大井川通信

大井川あたりの事ども

「福音館小事典文庫」と再会する

僕は本好きなのにも関わらず、子どもの時の本をほとんど処分してしまった。これは同じく本好きであるにも関わらず、蔵書を本棚一箱に厳選していて、本を整理するのが趣味だった父親の影響、というかほとんど強制による。学校の教科書はおろか、子ども向きの単行本は全滅である。一番古い蔵書がすでに文庫本だ。

ネットの古本屋やオークション、メルカリが全盛のありがたい世の中がやってきて、簡単に状態のよい古書を手に入れることができることに気づいてから、僕は子ども時代の思い出を取り返すのに夢中になっている。

僕は本好きとはいっても、乱読するような読書家ではないし、家の経済的事情からも蔵書は少なかった。それで運よくたいていの懐かしい本は手元にコレクションすることができた。ただ名前がわからないと探しようがない。

文庫本より一回り小さくてスマートで、肌色のビニールカバーがかかっていて、極端に小さい活字で、ことわざ辞典や学習事典などのラインアップがそろっていて、子ども時代の勉強机まわりのおなじみだった、あのシリーズ。

僕の少年時代の思い出のベストオブベストといえるへびゴマの発見に沸き立った僕は、その余勢でこのシリーズを見つけてやろうと決意した。へびゴマを手に入れた僕にできないことはないのだと。

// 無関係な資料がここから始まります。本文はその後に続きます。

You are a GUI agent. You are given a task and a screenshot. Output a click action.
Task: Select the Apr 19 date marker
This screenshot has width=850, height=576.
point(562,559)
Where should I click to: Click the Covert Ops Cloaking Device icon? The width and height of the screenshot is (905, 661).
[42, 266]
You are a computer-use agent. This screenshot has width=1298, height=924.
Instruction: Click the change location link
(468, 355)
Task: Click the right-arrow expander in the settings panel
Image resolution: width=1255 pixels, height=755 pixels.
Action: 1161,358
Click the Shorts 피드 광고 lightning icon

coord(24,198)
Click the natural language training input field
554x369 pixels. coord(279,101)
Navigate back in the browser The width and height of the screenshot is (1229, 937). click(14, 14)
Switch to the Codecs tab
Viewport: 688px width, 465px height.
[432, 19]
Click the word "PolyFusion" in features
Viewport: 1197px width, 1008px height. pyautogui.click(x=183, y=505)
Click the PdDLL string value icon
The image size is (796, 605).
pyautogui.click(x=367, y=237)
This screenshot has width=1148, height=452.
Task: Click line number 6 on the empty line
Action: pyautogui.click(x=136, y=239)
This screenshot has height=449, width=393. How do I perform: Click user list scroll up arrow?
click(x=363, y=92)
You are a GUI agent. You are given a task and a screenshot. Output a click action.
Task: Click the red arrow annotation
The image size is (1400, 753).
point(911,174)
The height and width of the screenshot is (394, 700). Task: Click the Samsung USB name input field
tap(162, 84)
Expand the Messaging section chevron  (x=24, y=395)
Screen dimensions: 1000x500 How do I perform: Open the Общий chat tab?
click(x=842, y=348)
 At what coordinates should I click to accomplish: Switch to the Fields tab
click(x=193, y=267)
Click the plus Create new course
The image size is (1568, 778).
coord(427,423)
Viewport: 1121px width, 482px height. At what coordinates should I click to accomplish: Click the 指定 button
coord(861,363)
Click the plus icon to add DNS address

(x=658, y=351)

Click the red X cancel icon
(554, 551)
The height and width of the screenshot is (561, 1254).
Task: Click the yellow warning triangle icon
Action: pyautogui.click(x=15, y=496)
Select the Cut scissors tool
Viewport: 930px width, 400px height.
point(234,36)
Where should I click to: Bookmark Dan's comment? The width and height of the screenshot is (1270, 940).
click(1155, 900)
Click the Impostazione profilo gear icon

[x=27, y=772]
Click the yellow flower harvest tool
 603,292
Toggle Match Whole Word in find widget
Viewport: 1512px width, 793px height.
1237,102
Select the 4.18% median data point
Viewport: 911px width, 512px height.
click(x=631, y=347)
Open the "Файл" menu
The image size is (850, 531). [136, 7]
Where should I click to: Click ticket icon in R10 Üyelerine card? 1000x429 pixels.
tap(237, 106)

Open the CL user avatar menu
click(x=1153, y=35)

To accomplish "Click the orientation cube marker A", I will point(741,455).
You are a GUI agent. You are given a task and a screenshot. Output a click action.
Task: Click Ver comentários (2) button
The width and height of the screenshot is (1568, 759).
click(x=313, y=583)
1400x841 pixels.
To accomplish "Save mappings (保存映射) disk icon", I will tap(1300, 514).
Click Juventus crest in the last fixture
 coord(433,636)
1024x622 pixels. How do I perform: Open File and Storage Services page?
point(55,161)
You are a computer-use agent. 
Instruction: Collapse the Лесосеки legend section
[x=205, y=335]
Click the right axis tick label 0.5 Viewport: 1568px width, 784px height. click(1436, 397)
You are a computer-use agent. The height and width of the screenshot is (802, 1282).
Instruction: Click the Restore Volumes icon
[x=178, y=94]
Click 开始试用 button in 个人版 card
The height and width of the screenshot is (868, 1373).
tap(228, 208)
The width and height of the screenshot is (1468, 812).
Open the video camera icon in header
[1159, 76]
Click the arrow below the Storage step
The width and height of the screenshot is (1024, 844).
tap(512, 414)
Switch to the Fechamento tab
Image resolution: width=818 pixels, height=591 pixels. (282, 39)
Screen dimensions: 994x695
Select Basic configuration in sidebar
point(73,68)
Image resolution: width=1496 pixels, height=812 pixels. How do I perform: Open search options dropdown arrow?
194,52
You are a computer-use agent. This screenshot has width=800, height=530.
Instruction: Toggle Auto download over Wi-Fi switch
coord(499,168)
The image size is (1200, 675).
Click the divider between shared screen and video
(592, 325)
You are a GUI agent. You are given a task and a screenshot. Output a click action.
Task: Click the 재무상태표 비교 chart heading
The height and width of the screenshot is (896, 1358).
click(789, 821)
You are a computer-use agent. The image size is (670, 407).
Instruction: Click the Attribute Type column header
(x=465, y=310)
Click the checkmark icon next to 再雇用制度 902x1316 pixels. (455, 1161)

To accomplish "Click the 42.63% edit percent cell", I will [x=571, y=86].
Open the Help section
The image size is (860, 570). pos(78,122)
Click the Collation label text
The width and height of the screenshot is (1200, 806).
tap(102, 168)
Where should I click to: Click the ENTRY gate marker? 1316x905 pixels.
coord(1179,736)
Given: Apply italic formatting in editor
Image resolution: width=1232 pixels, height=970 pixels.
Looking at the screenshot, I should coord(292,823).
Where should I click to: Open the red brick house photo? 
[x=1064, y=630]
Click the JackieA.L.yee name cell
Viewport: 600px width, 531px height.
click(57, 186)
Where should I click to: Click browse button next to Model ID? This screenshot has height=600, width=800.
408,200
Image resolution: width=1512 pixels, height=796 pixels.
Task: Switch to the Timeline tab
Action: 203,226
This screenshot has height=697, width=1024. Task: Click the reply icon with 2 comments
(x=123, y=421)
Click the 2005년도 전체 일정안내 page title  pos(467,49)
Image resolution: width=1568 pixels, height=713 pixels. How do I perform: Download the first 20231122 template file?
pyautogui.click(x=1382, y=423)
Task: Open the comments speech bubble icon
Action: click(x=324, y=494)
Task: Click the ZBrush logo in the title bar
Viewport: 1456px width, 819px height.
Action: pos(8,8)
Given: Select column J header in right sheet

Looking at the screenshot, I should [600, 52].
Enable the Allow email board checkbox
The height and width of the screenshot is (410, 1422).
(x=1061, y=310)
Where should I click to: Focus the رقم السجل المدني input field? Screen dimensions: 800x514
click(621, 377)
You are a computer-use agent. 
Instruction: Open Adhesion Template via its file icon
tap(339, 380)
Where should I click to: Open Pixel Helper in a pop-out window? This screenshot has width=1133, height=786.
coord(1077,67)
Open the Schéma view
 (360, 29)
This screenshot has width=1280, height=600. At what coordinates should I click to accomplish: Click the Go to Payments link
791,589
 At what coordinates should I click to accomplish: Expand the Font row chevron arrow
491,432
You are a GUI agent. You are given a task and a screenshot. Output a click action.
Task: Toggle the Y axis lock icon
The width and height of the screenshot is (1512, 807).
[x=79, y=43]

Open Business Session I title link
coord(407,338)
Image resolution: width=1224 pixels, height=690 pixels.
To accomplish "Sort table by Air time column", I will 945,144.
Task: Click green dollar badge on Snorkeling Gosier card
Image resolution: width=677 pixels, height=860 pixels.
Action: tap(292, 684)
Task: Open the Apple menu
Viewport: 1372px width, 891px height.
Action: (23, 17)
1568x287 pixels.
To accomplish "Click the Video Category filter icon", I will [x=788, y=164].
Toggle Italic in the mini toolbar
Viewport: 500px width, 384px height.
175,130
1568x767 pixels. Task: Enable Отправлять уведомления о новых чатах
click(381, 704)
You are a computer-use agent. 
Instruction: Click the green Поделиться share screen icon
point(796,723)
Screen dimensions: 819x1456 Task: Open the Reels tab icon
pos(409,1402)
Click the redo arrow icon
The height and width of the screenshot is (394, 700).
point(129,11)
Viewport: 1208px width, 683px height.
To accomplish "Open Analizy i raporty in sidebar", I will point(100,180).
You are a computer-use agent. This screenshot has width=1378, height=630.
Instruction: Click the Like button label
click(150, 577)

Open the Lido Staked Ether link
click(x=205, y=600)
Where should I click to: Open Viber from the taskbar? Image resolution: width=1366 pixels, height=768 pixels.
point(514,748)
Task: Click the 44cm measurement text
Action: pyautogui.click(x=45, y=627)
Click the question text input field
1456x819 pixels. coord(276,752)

そうしてネット界隈の探索に本腰をいれて、「福音館小事典文庫」というシリーズ名を突き止めた。今では絵本で有名な福音館が、1950年に刊行を開始し、1987年までに段階的に終息させたシリーズだと会社のホームページにはある。

僕の記憶では、最後のころ(たぶん1980年代)には水色の紙の表紙に一新していたはずだが、終息の時期はなるほどそのあたりだろう。80年代に入り消費(浪費)が奨励されるような時代に入って、紙資源の節約を地で行く本シリーズは戦後の貧しい時代の遺物になってしまったのだろう。

当時の定価130円よりも安い落札価格で手に入れたのは『学習人名事典』。帯には、「各教科の学習に必要な人名約1400名収録」とある。1959年が初版で、1969年発行の16版。補充カードも挟んだままで全く使用された形跡のない美品だ。こんな種類の学習事典があったのはぼんやりと記憶している。

ところで、この記事を書くまですっかり忘れていたが、僕がこのシリーズで一番お世話になったのは、たしか姉の所有物だった『ことわざ辞典」とともに、『芭蕉・蕪村・一茶句集』だったと思う。古い俳句に初めて親しんだのはこの本だった。いつか手に入れてみたい。